Sun Feb 17, 2013, 08:10 PM
Feb 2013

and that the media has failed to mention, is that Chelyabinsk happens to be the location of secret nuclear warhead development programs and nuclear stockpiles. Searching the web, you'll find that there was a huge relief to discover that nuclear sites had been missed by the meteorites that fell when the object broke up in the atmosphere.

According to this 2005 Asia Times article, Rods from God is one of the primary space weapons contemplated by the Pentagon since the 1980's SDI program, estimated to be operational by 2015:

http://www.atimes.com/atimes/Front_Page/GH18Aa01.html

Rods from God
On the technological level, the Pentagon's planning is in the advanced stage: some projects - aimed at space weaponization - have already been in place for some time. Among the (partially known) Pentagon's new plans, the two most interesting projects are the "Global Strike" program and the "Rods from God" program.
...
However, serious problems would arise if the Pentagon began the operational phase - especially from a financial perspective. Some studies maintain that Rods from God could be fully operational in 10 years.<from 2005> The targets of the rods would be much more restricted than those of Global Strike.
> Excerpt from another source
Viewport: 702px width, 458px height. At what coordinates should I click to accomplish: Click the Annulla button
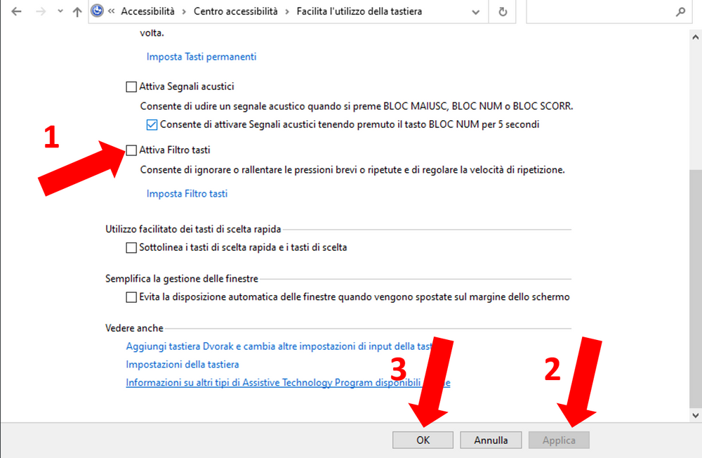point(491,440)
Their main targets remains ballistic missiles stockpiled in hardened sites

Posteritatis

(18,807 posts)
16. That's pretty much coincidence with a dose of anxiety-mongering
Sun Feb 17, 2013, 08:30 PM
Feb 2013

The meteor broke up a good sixty kilometers from the town, none of this "right on top of it" stuff that the tinfoil hat brigade keeps insisting on. A half dozen of those come into the atmosphere every year, with thousands that are much smaller - if one comes down someplace that will actually cause damage people are still going to insist that there's some deeper significance to it.

That said, it is genuinely physically Not Possible to park something in orbit that could change its velocity by that much without it being noticed, and it is also genuinely physically Not Possible for such an object, were it up there, to change its velocity that much without a few hundred backyard skywatchers recording the event, either by sheer chance or because they were tracking the thing in the first place.
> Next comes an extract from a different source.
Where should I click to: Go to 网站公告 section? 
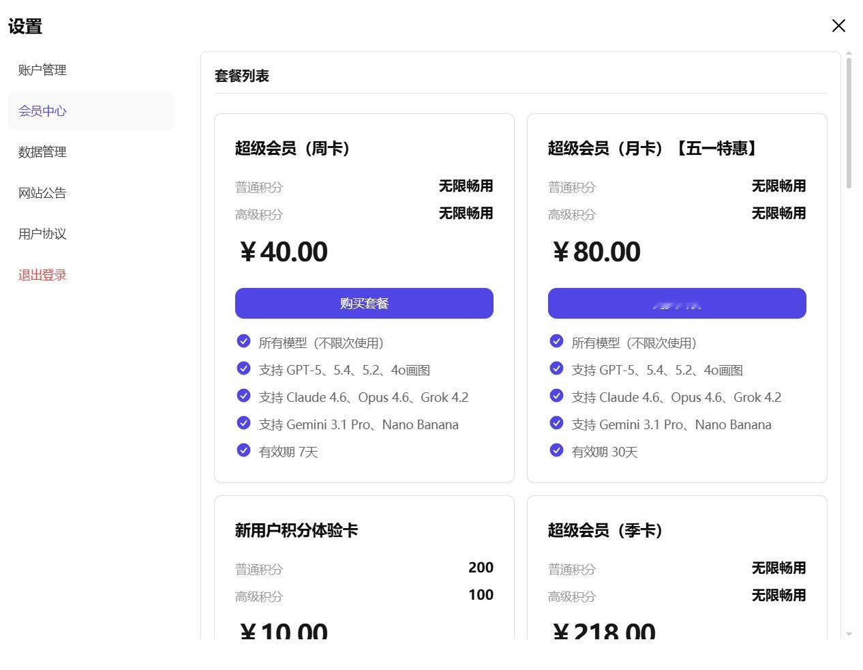pos(42,193)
Also, a good chunk of the mainstream press I've seen has mentioned the region's history as a nuclear weapons development site. That hasn't been a secret for a few decades. Nobody's covering up anything.

AntiFascist

(12,792 posts)
17. It was only a matter of time before you brought up the "tinfoil hat brigade"...
Sun Feb 17, 2013, 09:17 PM
Feb 2013

in fact, the media should be all over the nature of the nuclear storage in this area, but of course they choose not to be. As NASA has indicated, the blast area includes a wide area around the city of Chelyabinsk, easily covering the nuclear sites. As I pointed out elsewhere, the following story on an obscure energy news website demonstrates how closely they dodged a bullet:

http://enenews.com/tv-russian-nuclear-facility-meteor-fragments-landed-really-fortunate-be-talking-about-nuclear-disaster-about-radiation-levels-video

...

Top secret facilities are all over the place there. There is one nuclear storage facility called Mayak*.

A lot of people are saying this is really in the best graces that none of the asteroid, and there were at least 5 fragments of the asteroid, that it’s really fortunate that none of the asteroid had landed into that facility. Because that obviously, we would be talking about nuclear disaster there.


Impact area cited by NASA:

AntiFascist

(12,792 posts)
19. The reality is simply this...
Sun Feb 17, 2013, 09:30 PM
Feb 2013

a meteor strikes close to nuclear development and storage facilities in Russia. The media chooses to ignore the nuclear aspect of the story, instead falsely linking the story with the asteroid flyby which, everyone agrees, is not even related at all to the event.

OldDem2012

(3,526 posts)
12. Well, that'll certainly make drones obsolete...shouldn't that make everyone happy?....
Sun Feb 17, 2013, 07:45 PM
Feb 2013

....might be a little overkill, though.